M. F Y sera débouté de sa demande de réintégration.
Son licenciement nul n’étant pas remis en cause par l’arrêt de la Cour de cassation, M. F Y peut prétendre aux indemnités de rupture et à des dommages et intérêts pour le caractère illicite de son licenciement, étant précisé que les dommages et intérêts de 20.000 euros alloués par la cour d’appel de Grenoble ne sont pas remis en cause par la cassation intervenue.
Le jugement sera confirmé en ce qu’il a condamné la société Ervin Amasteel à payer à M. F Y les sommes de :
.49 608 euros à titre d’indemnité compensatrice de préavis,
. 4 960 euros au titre des congés payés afférents,
.16 536 euros au titre de l’indemnité conventionnelle de licenciement.
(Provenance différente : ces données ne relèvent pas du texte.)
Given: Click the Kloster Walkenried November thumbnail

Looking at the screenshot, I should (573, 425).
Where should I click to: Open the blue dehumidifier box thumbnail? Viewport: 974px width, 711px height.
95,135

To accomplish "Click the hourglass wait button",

Sur le montant des dommages et intérêts pour licenciement nul, M. F Y né en septembre 1955, avait 55 ans au moment de son licenciement, et un peu moins de cinq ans d’ancienneté. Il a tiré des revenus de sa société Iris crée dès fin 2010 ainsi que de ses diverses activités, notamment celle d’enseignant.
La société Ervin Amasteel sera condamnée à lui payer la somme de 90 000 euros net à titre de dommages et intérêts pour licenciement nul.
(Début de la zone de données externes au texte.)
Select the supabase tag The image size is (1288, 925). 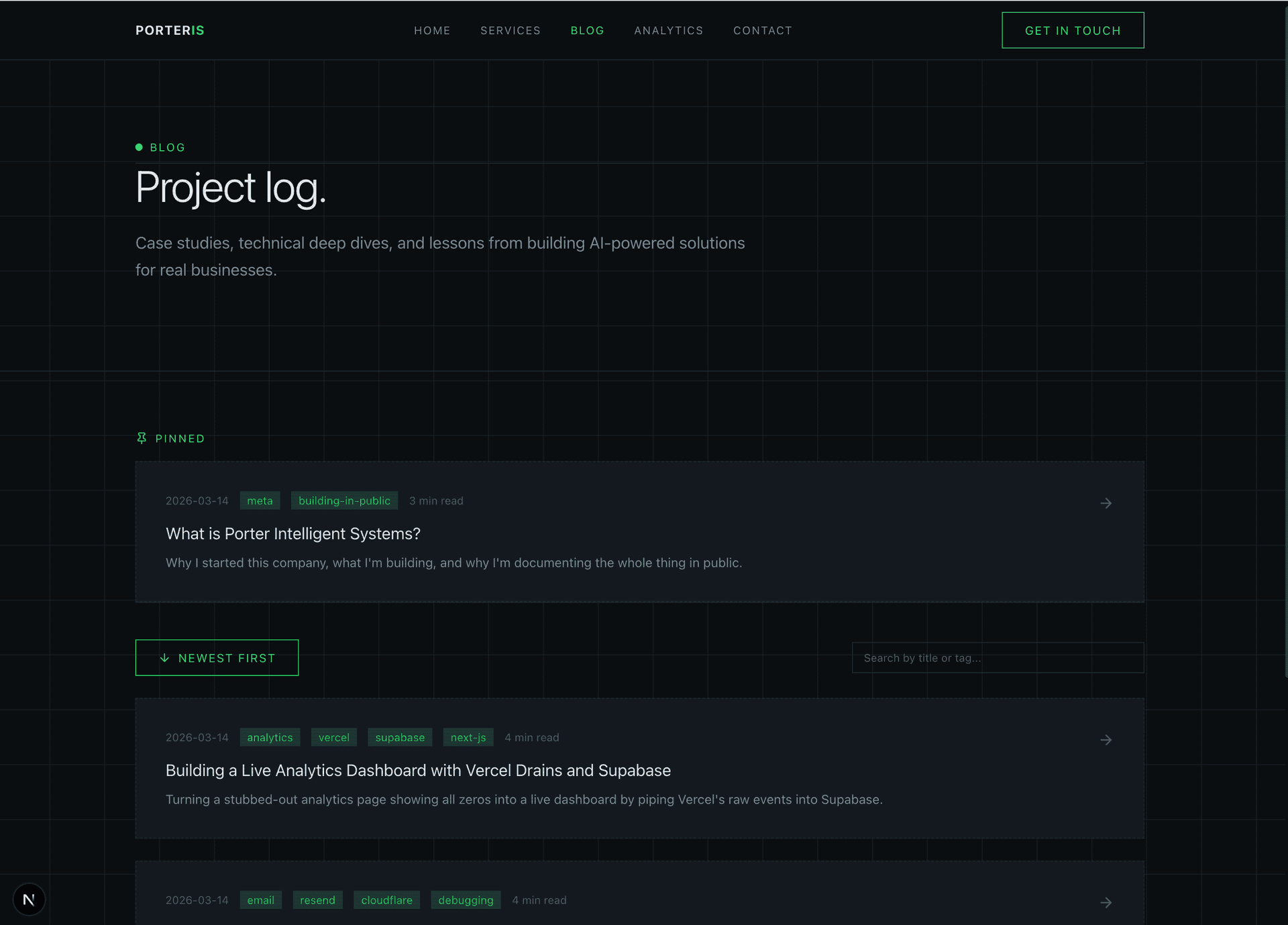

Le fait que les indemnités de rupture ont été réglées à M. F Y en vertu de l’exécution provisoire de droit attachée au jugement et que les dommages et intérêts allouées en appel aient été réglés du fait du caractère non suspensif du pourvoi, n’empêche pas de prononcer une condamnation, puisque en application de l’article 625 du code de procédure civile sur les points qu’elle atteint la cassation replace les parties dans l’état où elles se trouvaient avant le jugement cassé et entraîne sans qu’il y ait lieu à une nouvelle décision, l’annulation par voie de conséquence de toute décision qui est la suite, l’application ou l’exécution du jugement cassé ou qui s’y rattache par un lien de dépendance nécessaire.
Succombant la société Ervin Amasteel sera condamnée aux dépens exposés devant les juridictions de fond et au paiement d’une somme de 4 000 euros au titre de l’article 700 du code de procédure civile.
PAR CES MOTIFS
La Cour, statuant sur les seuls éléments déférés par la cour de cassation dans son arrêt du 21 juin 2017, par arrêt contradictoire, et après en avoir délibéré conformément à la loi,
Infirme le jugement déféré excepté en ce qu’il a condamné la société Ervin Amasteel à payer à M. F Y les sommes de :
.49 608 euros à titre d’indemnité compensatrice de préavis,
. 4 960 euros au titre des congés payés afférents,
.16 536 euros au titre de l’indemnité conventionnelle de licenciement ;
Statuant à nouveau sur les dispositions infirmées et y ajoutant :
Constate l’impossibilité de réintégrer M. F Y dans son emploi ou un emploi similaire,
Déboute M. F Y de sa demande de réintégration,
Condamne la société Ervin Amasteel à payer à M. F Y la somme de 90 000 euros net à titre de dommages et intérêts pour licenciement nul,
Condamne la société Ervin Amasteel à payer à M. F Y la somme de 4 000 euros au titre de l’article 700 du code de procédure civile,
Condamne la société Ervin Amasteel aux dépens exposés devant les juridictions de fond.
Ainsi prononcé publiquement le 17 Mai 2018 par mise à disposition de l’arrêt au greffe de la Cour, les parties présentes en ayant été préalablement avisées dans les conditions prévues au deuxième alinéa de l’article 450 du code de procédure civile, et signé par Madame H I, Présidente, et Madame J K, Greffier auquel la minute de la décision a été remise par le magistrat signataire.